| Correlation between pairs of variables {pchc} | R Documentation |
Correlation between pairs of variables
Description
Correlations between pairs of variables.
Usage
corpairs(x, y, rho = NULL, logged = FALSE, parallel = FALSE)
Arguments
x |
A matrix with real valued data. |
y |
A matrix with real valued data whose dimensions match those of x. |
rho |
This can be a vector of assumed correlations (equal to the number of variables or the columns of x or y) to be tested. If this is not the case, leave it NULL and only the correlations will be returned. |
logged |
Should the p-values be returned (FALSE) or their logarithm (TRUE)? This is taken into account only if "rho" is a vector. |
parallel |
Should parallel implentations take place in C++? The default value is FALSE. |
Details
The paired correlations are calculated. For each column of the matrices x and y the correlation between them is calculated.
Value
A vector of correlations in the case of "rho" being NULL, or a matrix with two extra columns, the test statistic and the (logged) p-value.
Author(s)
Michail Tsagris.
R implementation and documentation: Michail Tsagris mtsagris@uoc.gr.
References
Lambert Diane (1992). Zero-Inflated Poisson Regression, with an Application to Defects in Manufacturing. Technometrics. 34(1):1-14.

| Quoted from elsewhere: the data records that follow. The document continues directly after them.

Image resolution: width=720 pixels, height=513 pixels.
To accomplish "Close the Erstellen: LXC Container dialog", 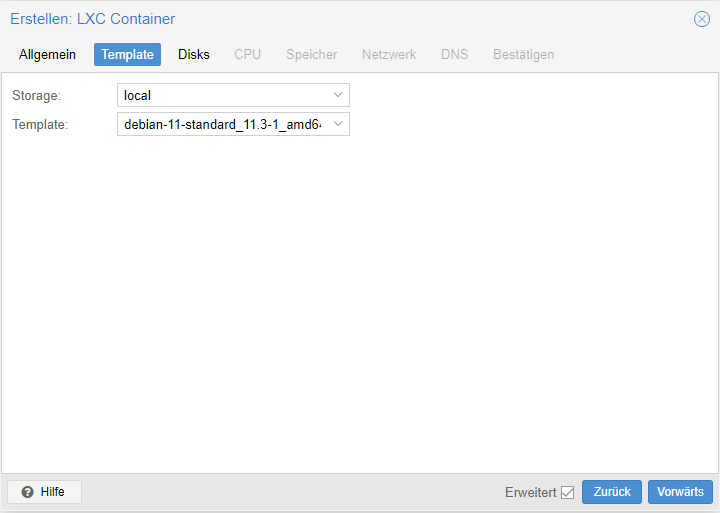I will 701,19.
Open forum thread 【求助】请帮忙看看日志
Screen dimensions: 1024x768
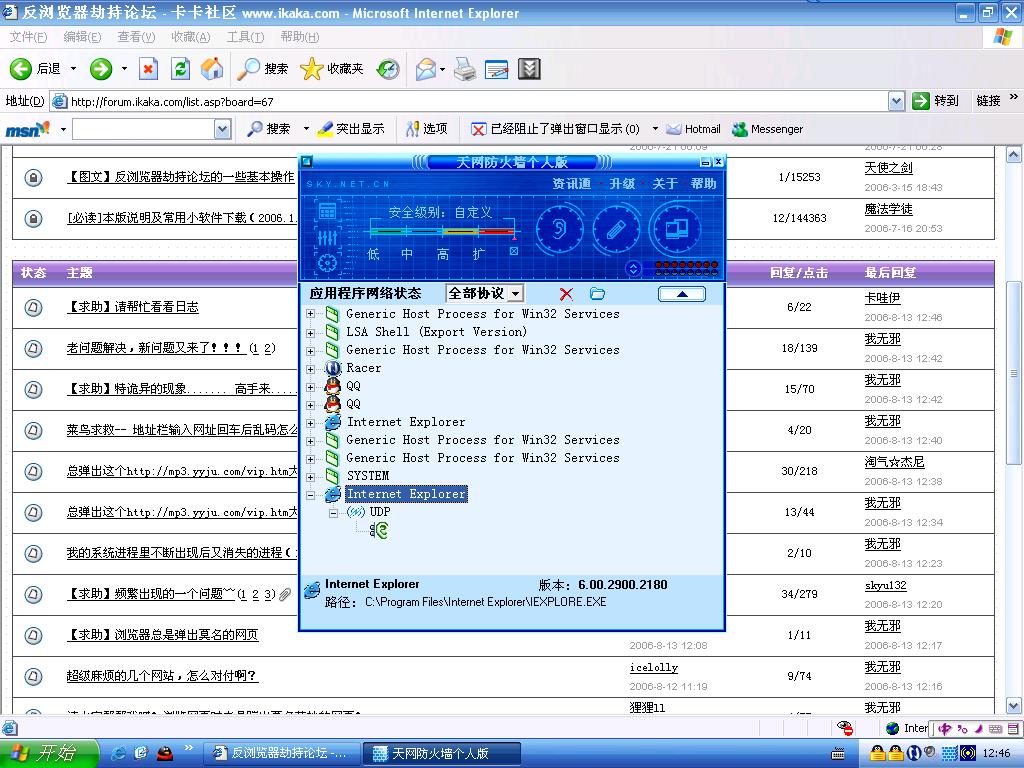[132, 307]
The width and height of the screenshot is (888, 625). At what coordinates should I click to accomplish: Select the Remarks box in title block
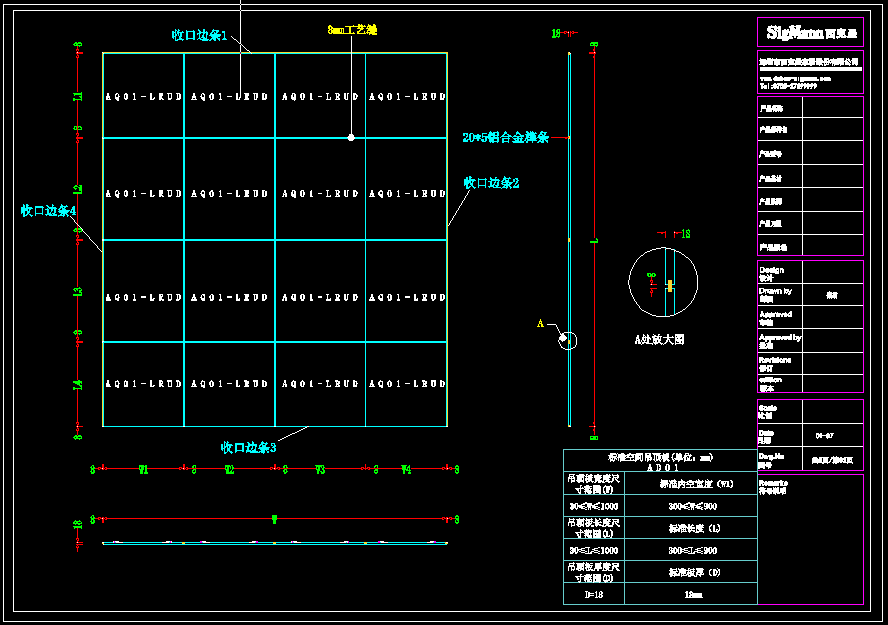point(810,540)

Johnson Norman L., Kotz Samuel and Kemp Adrienne W. (1992). Univariate Discrete Distributions (2nd ed.). Wiley
Cohen, A. Clifford (1960). Estimating parameters in a conditional Poisson distribution. Biometrics. 16:203-211.
Johnson, Norman L. Kemp, Adrianne W. Kotz, Samuel (2005). Univariate Discrete Distributions (third edition). Hoboken, NJ: Wiley-Interscience.
See Also
Examples
x <- matrix( rnorm(100 * 100), ncol = 100)
y <- matrix( rnorm(100 * 100), ncol = 100)
system.time( a <- corpairs(x, y) )